TEXT PASSAGE
================================

Structures of compounds 1~5.
Materials and Methods
General methods
ESI-mass was taken on a Navigator mass spectrometer in positive and negative modes. NMR spectra were obtained on a Varian UNITY Inova NMR spectrometer with 1H NMR at 400MHz and 13C NMR at 100MHz in CDCl3 or CD3OD. Chemical shifts were given in ppm (δ) using tetramethylsilane (TMS) as internal standard.
Fungal materials
The dried mushroom Xylaria polymorpha (285 g) was collected in the Gwangneung forest in Gyeonggi province, Korea, in October 2006, and identified by the staff at the Korea Research Institute of Bioscience and Biotechnology (KRIBB), according to the taxonomic key of Imazeki and Hongo (Imazeki et al., 1988).
Extraction and isolation
Dried fruiting bodies of X. polymorpha (285 g) were extracted twice with methanol at room temperature. The solvent partitioning was carried out by using hexane, chloroform, and ethyl acetate. Silica gel column chromatographies were performed by a stepwise elution with increasing amount (2, 10 and 33%, stepwise) of ethyl acetate in hexane and then by an increasing (2%→90%) gradient of methanol in chloroform. Sephadex LH-20 column chromatography was done with an elution solvent of chloroform:methanol (1 : 1, v/v). Preparative reversed-phase HPLC was carried out using an ODS column (20 × 150 mm), eluting with 40% aqueous MeOH at a flow rate of 6 ml/min, monitoring at UV 250 nm. C18 Sep-pak cartridge was done by washing with 30% aqueous methanol and eluting with 40% aqueous methanol.
Results and Discussion
Purification of compounds 1~5
Compounds 1~5 were isolated as shown in Fig. 2. The dried fruiting bodies of X. polymorpha were extracted twice with methanol at room temperature. After the removal of the methanol under reduced pressure, the resulting solution was partitioned consecutively with hexane, chloroform, and ethyl acetate. The hexane-soluble fraction was chromatographed on a column of silica gel eluted with increasing amount (2, 10 and 33%, stepwise) of ethyl acetate in hexane. Compounds 1 and 2 were obtained from initial fractions. Fraction 4 was further purified by Sephadex LH-20 column chromatography with chloroform:methanol (1 : 1, v/v) to provide compound 3. Compounds 4 and 5 were purified from the ethyl acetate-soluble portion. The ethyl acetate-soluble fraction was chromatographed on a column of silica gel eluted by a gradient with increasing amount (2%→90%) of methanol in chloroform. A initial fraction was subjected to a column of Sephadex LH-20 eluted with chloroform:methanol (1 : 1, v/v), followed by preparative HPLC to afford compound 4. Compound 5 was purified from middle fractions by using C18 Sep-pak cartridge that was washed by 30% aqueous methanol and eluted with 40% aqueous methanol.
Fig. 2.
Isolation procedures of compounds 1~5.

================================

RECORDED INFORMATION
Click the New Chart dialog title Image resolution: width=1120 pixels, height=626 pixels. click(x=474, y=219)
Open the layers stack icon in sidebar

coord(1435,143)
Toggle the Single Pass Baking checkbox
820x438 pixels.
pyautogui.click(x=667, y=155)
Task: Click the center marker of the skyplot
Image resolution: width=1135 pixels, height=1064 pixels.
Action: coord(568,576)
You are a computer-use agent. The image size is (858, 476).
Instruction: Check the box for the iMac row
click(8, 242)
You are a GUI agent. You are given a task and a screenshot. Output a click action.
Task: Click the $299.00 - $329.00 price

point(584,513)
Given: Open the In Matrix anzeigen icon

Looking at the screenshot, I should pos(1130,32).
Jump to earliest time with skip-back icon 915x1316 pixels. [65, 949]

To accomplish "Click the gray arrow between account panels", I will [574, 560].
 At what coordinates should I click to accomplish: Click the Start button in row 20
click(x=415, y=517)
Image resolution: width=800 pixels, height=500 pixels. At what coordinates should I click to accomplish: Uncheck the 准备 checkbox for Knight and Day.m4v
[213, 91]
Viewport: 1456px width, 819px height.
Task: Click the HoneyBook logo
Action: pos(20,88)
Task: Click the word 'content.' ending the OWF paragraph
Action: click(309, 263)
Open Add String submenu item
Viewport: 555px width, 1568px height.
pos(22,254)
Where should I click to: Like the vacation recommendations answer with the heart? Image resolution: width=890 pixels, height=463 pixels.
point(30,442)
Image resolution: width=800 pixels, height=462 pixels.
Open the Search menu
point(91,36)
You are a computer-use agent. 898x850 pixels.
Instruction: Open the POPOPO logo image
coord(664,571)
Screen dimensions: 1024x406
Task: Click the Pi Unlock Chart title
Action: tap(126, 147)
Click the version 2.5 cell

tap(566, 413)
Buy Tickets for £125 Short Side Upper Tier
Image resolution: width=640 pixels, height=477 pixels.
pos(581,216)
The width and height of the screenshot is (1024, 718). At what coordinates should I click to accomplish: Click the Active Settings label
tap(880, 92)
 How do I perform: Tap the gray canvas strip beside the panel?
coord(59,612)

================================

LIST OF TASKS
(1) Read the text on isolating compounds 1~5 from Xylaria polymorpha. For each statement, say yes or no depending on whether it agrees with the text, and quote the deciding words: (a) The mushroom was collected in Gyeonggi province in October 2006. (b) Preparative HPLC was monitored at UV 280 nm. (c) A C18 Sep-pak cartridge was used to purify compound 5.
(2) Go on with the text on isolating compounds 1~5 from Xylaria polymorpha, starting after the Fig. 2 caption.

ANSWERS TO THE EXERCISE
(1)
(a) Yes: "collected in the Gwangneung forest in Gyeonggi province, Korea, in October 2006"
(b) No: "monitoring at UV 250 nm"
(c) Yes: "Compound 5 was purified from middle fractions by using C18 Sep-pak cartridge"

(2)
Determining the structures of compounds 1~5
The fruiting bodies of the fungus X. polymorpha were extracted with methanol. The methanolic extract was partitioned by using organic solvents. Repeated chromatographic separations of the hexane- and ethyl acetatesoluble fractions led to the purification of compounds 1~5.
The 1H NMR spectrum of compound 1 in CDCl3 exhibited signals due to olefinic protons at δ 5.3~5.4, triplet methylene protons at δ 2.8, 11 methylene protons at δ 2.3, 2.0, 1.6 and 1.3, and methyl protons at δ 0.8. These signals were well matched to corresponding signals of linoleic acid, suggesting that this compound is linoleic acid or an unsaturated fatty acid. In the ESI-mass measurement, its molecular weight was determined to be 280 by a quasi-molecular ion peak at m/z 279 [M-H]- in the negative mode. This molecular weight was consistent with linoleic acid. Therefore, compound 1 was identified as linoleic acid.
The 1H NMR spectrum of compound 2 in CDCl3 was very similar to that of compound 1, except for an additional methyl peak at δ 3.7 in compound 2. The 1H NMR spectrum implied that compound 2 was linoleic acid methyl ester. Comparison of 1H NMR spectrum of 2 with linoleic acid methyl ester revealed that compound 2 was identical to linoleic acid methyl ester.
The 1H NMR spectrum of compound 3 in CDCl3 revealed that this compound was a member of triterpenoids. The 1H NMR spectrum showed four olefinic protons at δ 5.56, 5.37, 5.25, and 5.18, an oxygenated methine at δ 3.6, many methines and methylene protons between δ 1.0 and 2.7 and six methyl protons. On the basis of this spectral data, a database survey in the triterpene pool suggested that compound 3 was very similar to ergosterol. Direct comparison of the 1H NMR spectrum of compound 3 with ergosterol revealed that compound 3 was identical to ergosterol.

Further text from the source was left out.